The Pentagon’s system of outsourcing to private companies the task of moving supplies in Afghanistan, and leaving it up to them to provide their own security, frees U.S. troops to focus on counterinsurgency.

But its unintended consequences undermine U.S. efforts to curtail corruption and build an effective Afghan government, according to the report to be reviewed at a congressional hearing on Tuesday.

“This arrangement has fueled a vast protection racket run by a shadowy network of warlords, strongmen, commanders, corrupt Afghan officials, and perhaps others,” Representative John Tierney, chairman of a House of Representatives national security subcommittee, said in a statement.

Tierney, a Democrat, said the system “runs afoul” of the Defense Department’s own rules and may be undermining the U.S. strategic effort in Afghanistan.

The report by the subcommittee’s Democratic staff called protection payments “a significant potential source of funding for the Taliban,” citing numerous documents, incidents reports and emails that refer to attempts at Taliban extortion along the road.

Congressional investigators began looking into the Defense Department’s $2.16 billion Host Nation Trucking (HNT) contract in November 2009. The contract covers 70 percent of the food, fuel, ammunition and other supply distributions to U.S. troops in Afghanistan.

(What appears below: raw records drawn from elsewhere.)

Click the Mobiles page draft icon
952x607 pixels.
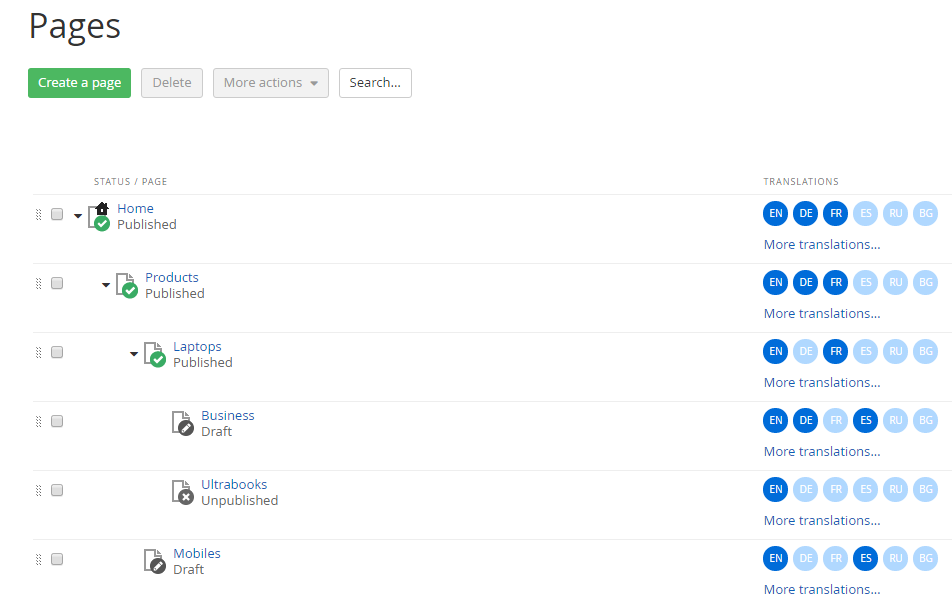[155, 562]
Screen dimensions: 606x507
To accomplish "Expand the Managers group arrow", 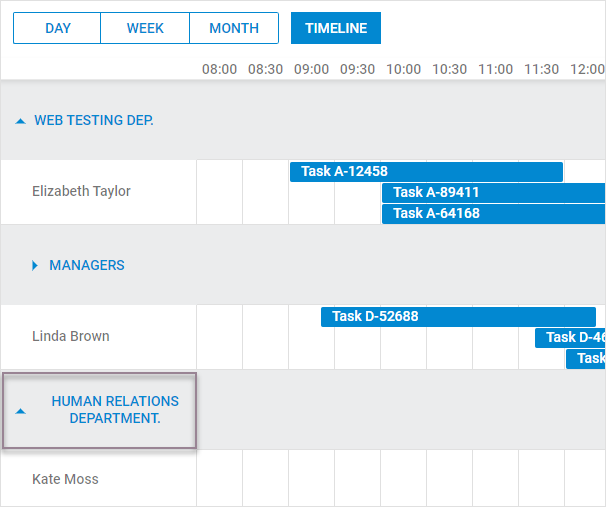I will (x=35, y=266).
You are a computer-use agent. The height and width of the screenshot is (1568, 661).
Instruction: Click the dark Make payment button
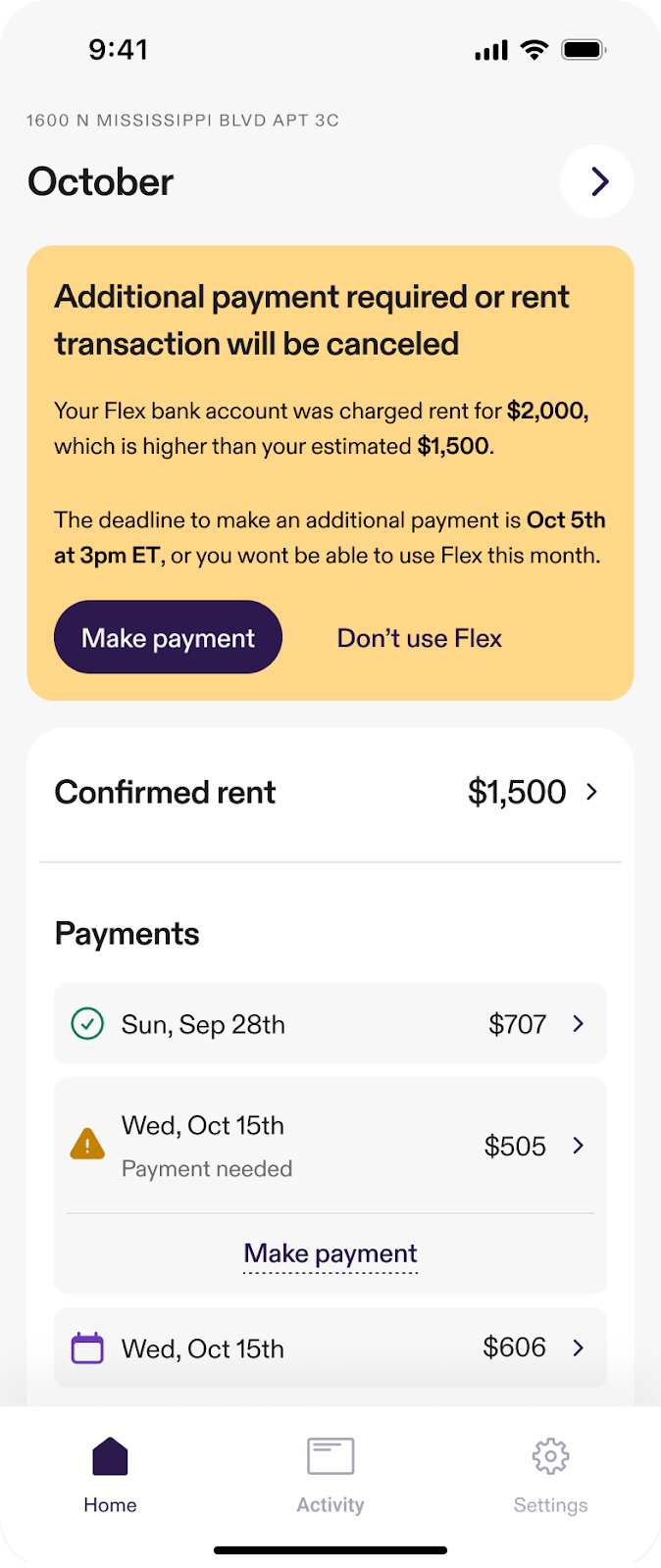click(168, 637)
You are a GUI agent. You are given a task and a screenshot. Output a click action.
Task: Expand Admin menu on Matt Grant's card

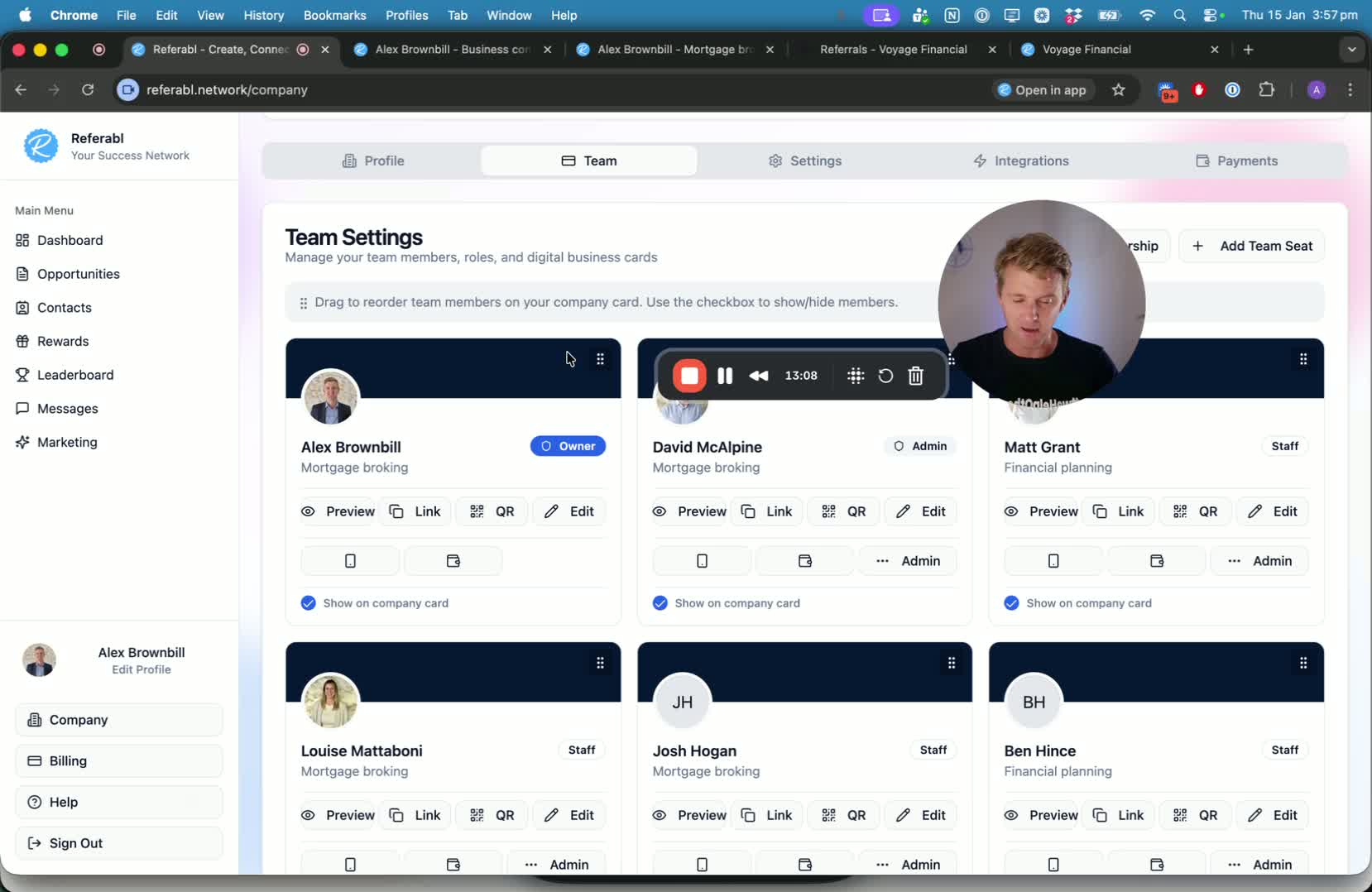[x=1259, y=561]

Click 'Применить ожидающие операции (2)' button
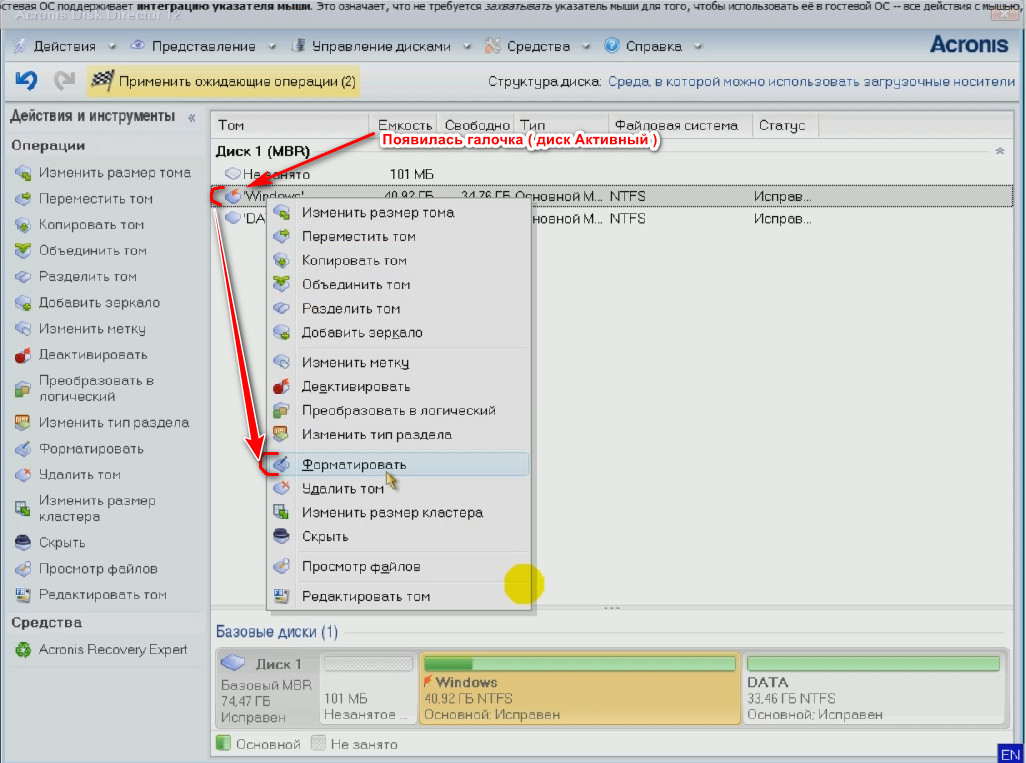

“HNT contractors and trucking subcontractors in Afghanistan pay tens of millions of dollars annually to local warlords across Afghanistan in exchange for ‘protection’ for HNT supply convoys to support U.S. troops,” the report said.

“The HNT contractors frequently referred to such payments as ‘extortion,’ ‘bribes,’ ‘special security,’ and/or ‘protection payments,’” the document said.

Many contractors have told U.S. military officials that warlords were demanding protection payments in exchange for safe passage and that these payments were funding the insurgency, the report said. But the contractors concerns were never appropriately addressed, it said.

It faults the Pentagon for a lack of effective oversight of its supply chain and private security contractors.

“The Department of Defense has little to no visibility into what happens to the trucks carrying U.S. supplies between the time they leave the gate to the time they arrive at their destination,” the report said.

The congressional investigators said the Defense Department must take direct responsibility for the contractors to ensure robust oversight.

They also recommended a top-to-bottom evaluation of the secondary effects of the HNT contract, including an analysis of corruption and the impact on Afghan politics.